AMI will look for these files in your home directory.
You can use these files to define default values for command and subcommand options, as follows:
# This is an example ${user.home}/.ami.properties file.
# For options, the key is the longest option name.
cproject = /my/ami/project/123
# For subcommands, prefix with the subcommand name.
ami.assert.directoryname=/my/ami/project/123/assertable/dir
# For positional parameters, the key is the positional parameter’s param label.

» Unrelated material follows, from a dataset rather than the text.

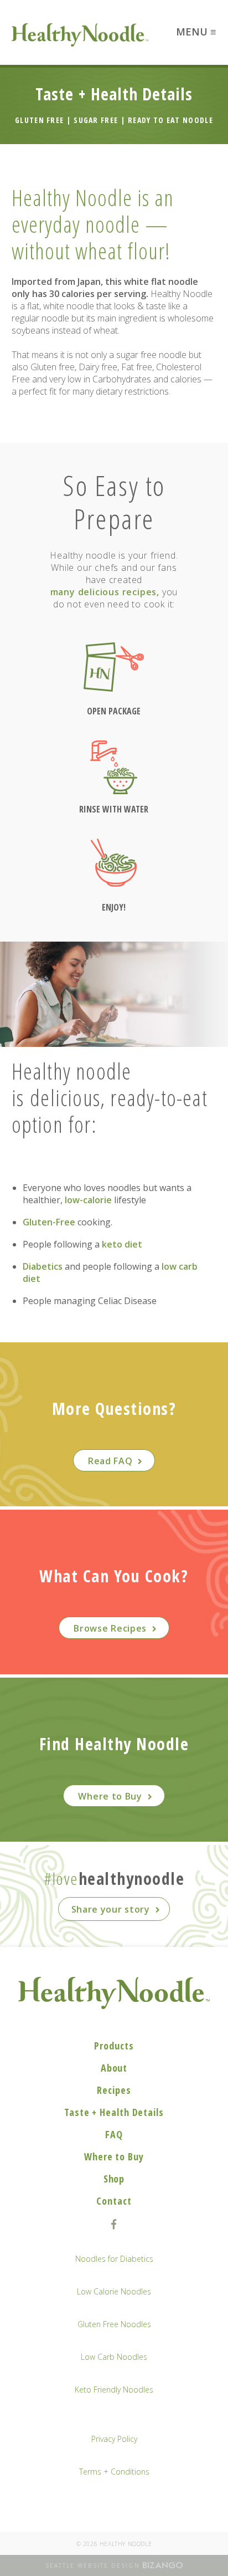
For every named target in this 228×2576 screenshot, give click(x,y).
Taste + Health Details (114, 2112)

ami.clean.<files>=/my/files/to/clean/by/default
For a tutorial and a wide range of features see https://github.com/petermr/tigr2ess, which shows AMI being used on crop plants. The documentation that resulted from Peter's Tigr3ess workshop in Delhi may be useful. For example:
- Quick overview
- AMI installation - for Windows, Unix, MacOS. Detailed steps with screenshots.
- AMI getpapers tutorial
- AMI search tutorial
- AMI dictionaries tutorial
- AMI clean to clean an AMI corpus and start again, without deleting the files you downloaded
Also, see the wiki of the ami3 project: https://github.com/petermr/ami3/wiki
Finally, the wiki of the openVirus project is a good source of information: https://github.com/petermr/openvirus/wiki
If you're interested in building the binaries from source please take a look at: BUILDING.md.
If you're interested in contributing please take a look at: CONTRIBUTING.md.
AMI has a 20-year history and has been modular in the past (norma
, cephis
, pdf2svg
...) but is now monolithic for ease of distribution and because the precise modularity is unclear. It might be broken up again into separate tools.